As medidas de estímulo à exportação em estudo pelo governo pretendem simplificar o sistema de drawback, para facilitar o acesso das empresas, principalmente as de menor porte, ao mercado externo. O drawback desonera exportadores que compram insumos no Brasil ou no exterior para produzir bens para exportação.

“Temos uma agenda ampla de simplificação dos procedimentos”, disse ao JT a secretária de comércio exterior do Ministério do Desenvolvimento, Indústria e Comércio Exterior (MDIC), Tatiana Prazeres, após participar do programa “Brasil em Pauta”, da TV NBR. O pacote, preparado para tentar evitar que a crise internacional prejudique a balança comercial, tem como lema “simplificar para exportar”.

O governo também pretende facilitar o acesso à logística para que pequenas empresas vendam seus produtos lá fora.

“Exportar pelos Correios, por exemplo, é uma oportunidade interessante para o primeiro passo no acesso ao mercado externo”, considerou a secretária. Ela acrescentou que o conjunto de medidas sob análise do governo contempla alterações de práticas em “diferentes segmentos”.
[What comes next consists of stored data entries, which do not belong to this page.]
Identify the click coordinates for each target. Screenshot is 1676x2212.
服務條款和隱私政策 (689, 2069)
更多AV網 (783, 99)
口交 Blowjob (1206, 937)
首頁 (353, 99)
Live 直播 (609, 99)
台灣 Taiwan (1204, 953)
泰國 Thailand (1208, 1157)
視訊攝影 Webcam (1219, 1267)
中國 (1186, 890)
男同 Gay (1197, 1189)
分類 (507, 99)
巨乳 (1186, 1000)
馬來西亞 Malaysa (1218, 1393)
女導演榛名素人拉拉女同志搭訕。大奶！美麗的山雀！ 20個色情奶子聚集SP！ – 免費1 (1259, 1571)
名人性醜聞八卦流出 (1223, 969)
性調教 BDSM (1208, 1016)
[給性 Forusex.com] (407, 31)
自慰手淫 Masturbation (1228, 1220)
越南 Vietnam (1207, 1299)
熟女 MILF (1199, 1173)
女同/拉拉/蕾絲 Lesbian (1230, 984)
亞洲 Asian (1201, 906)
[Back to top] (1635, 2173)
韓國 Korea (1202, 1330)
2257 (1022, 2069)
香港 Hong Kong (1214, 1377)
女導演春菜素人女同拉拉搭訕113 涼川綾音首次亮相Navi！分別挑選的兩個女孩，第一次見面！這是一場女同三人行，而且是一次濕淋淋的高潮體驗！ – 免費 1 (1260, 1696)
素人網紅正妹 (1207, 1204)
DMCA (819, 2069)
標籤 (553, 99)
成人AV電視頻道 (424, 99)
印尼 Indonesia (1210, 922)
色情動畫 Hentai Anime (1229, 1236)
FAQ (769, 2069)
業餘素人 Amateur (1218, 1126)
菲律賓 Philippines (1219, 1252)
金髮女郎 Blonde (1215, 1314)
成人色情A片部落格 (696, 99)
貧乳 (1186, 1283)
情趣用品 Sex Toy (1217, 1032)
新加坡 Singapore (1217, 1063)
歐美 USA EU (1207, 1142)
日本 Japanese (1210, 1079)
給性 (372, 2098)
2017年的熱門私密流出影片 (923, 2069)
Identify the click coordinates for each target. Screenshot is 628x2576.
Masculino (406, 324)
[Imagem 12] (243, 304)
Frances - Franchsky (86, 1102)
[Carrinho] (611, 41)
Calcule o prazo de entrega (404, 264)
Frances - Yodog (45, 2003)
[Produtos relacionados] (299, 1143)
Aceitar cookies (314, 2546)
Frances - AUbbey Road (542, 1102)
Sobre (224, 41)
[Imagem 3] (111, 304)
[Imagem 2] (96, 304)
Na segunda-feira, o secretário executivo da Pasta, Alessandro Teixeira, disse que o governo prepara um pacote para exportadores e que deve ser conhecido até o fim do primeiro trimestre. Ele adiantou que, em meio à escassez do crédito, estuda-se o aperfeiçoamento de mecanismos de financiamento, também voltados para as empresas menores.

No fim do ano passado, o governo lançou o Reintegra, um programa que restitui para o exportador 3% do valor vendido. “Estamos avaliando outras medidas”, disse a secretária.

Para o MDIC, as ações serão fundamentais para que o País amplie o volume das vendas externas em 2012. Em 2011, a balança registrou superávit de US$ 29,8 bilhões, fruto de exportações (US$ 256 bilhões) e importações (US$ 226,2 bilhões) recordes. “O ano de 2011 foi excelente, mas seguimos empenhados em aumentar as vendas”, disse.

Práticas desleais
O Brasil também ampliará este ano o combate a práticas desleais de comércio, de acordo com Tatiana. Para que a competição seja leal, o MDIC contratará 150 novos técnicos e investigadores para lidar com essas práticas e reforçar a defesa comercial do País. O concurso público foi autorizado pelo Ministério do Planejamento.

“O Brasil aplicou uma série de medidas antidumping no ano passado e, mais recentemente, contra a fraude de origem, que são produtos que entravam no País declarando uma origem, mas que vinham de outro. Houve um esforço em combater práticas desleais de comércio, e é razoável esperar que esse esforço se intensifique”, afirmou, durante o “Brasil em Pauta”.